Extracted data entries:
%%
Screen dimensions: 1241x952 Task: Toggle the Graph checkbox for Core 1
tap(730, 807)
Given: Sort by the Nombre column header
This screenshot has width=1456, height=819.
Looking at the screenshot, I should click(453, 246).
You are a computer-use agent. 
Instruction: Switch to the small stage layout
%%
%%
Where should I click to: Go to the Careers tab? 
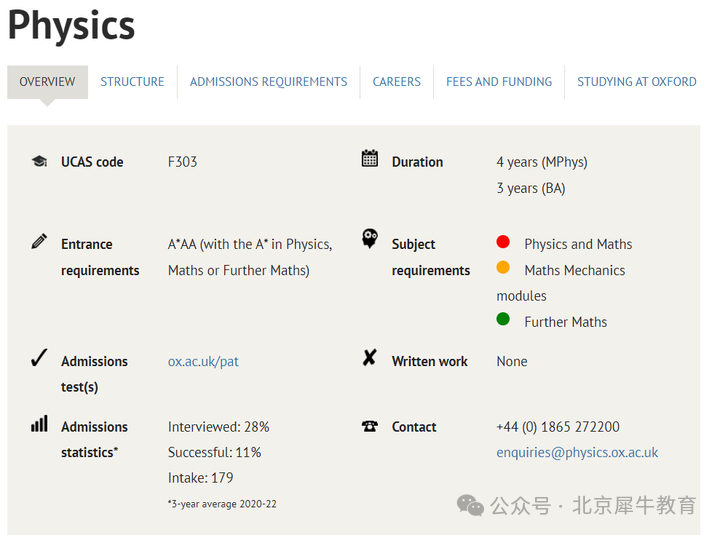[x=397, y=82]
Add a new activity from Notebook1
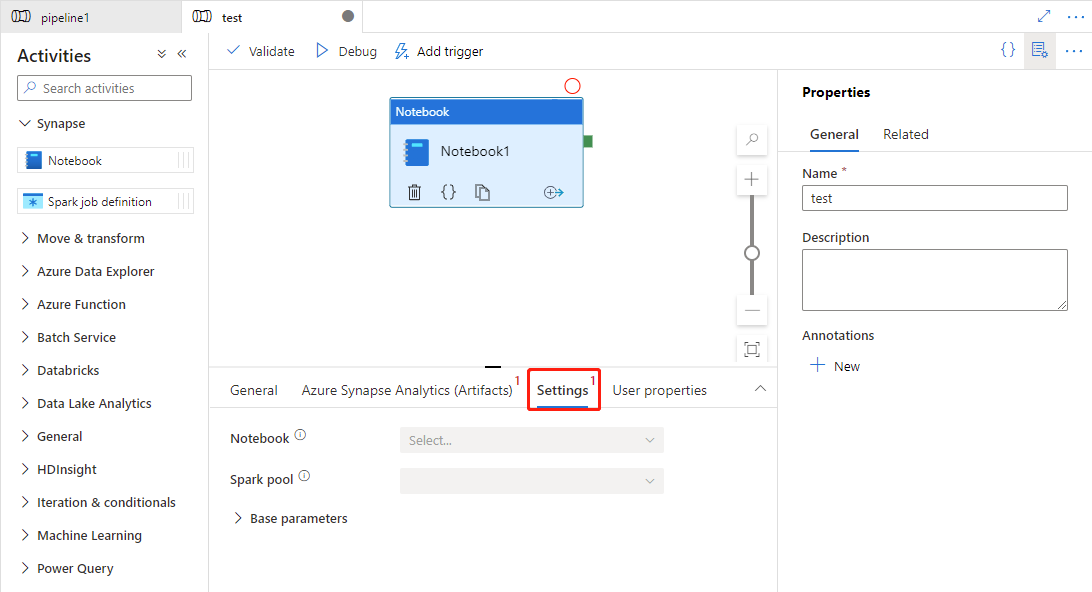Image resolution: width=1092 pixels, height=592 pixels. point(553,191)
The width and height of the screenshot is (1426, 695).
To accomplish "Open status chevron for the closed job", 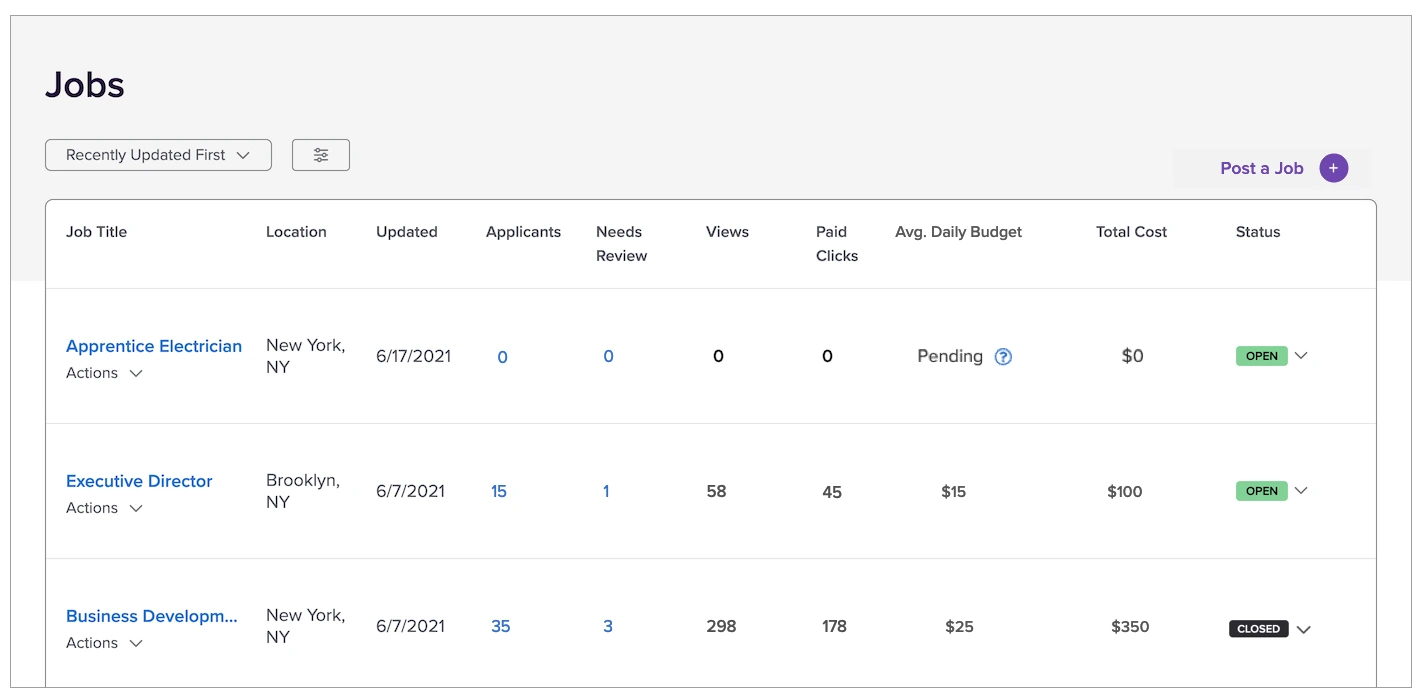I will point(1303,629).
%%
**REQUIRED ACTION**. All that is wanted is a faithful reproduction of the line above with "Given: Sort by the Nombre column header", the line with "Instruction: Switch to the small stage layout", and every line in between.

**TASK OUTPUT**.
Given: Sort by the Nombre column header
This screenshot has width=1456, height=819.
Looking at the screenshot, I should click(453, 246).
You are a computer-use agent. 
Instruction: Switch to the small stage layout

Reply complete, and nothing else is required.